**To do:** Could you set down exactly the lines of the data below, starting at the one that holds "Image resolution: width=415, height=2576." and ending at the one that holds "Washington Examiner: Biggest", both included, and only those?

**Supplied entries:**
------------

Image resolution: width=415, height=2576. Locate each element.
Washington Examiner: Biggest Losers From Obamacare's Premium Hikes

------------

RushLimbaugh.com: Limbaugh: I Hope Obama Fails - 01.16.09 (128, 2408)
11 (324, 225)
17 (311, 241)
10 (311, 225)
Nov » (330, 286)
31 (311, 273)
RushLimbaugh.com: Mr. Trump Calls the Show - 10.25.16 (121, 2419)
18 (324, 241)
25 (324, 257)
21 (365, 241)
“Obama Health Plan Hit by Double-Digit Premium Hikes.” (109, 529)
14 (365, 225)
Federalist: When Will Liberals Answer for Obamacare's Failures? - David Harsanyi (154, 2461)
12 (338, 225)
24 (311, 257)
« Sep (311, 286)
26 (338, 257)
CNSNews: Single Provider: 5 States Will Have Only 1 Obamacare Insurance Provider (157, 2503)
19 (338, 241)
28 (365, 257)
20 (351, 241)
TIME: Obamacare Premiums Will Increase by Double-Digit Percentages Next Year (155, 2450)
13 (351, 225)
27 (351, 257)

------------

**Your solution:**
Image resolution: width=415, height=2576. Locate each element.
Washington Examiner: Biggest Losers From Obamacare's Premium Hikes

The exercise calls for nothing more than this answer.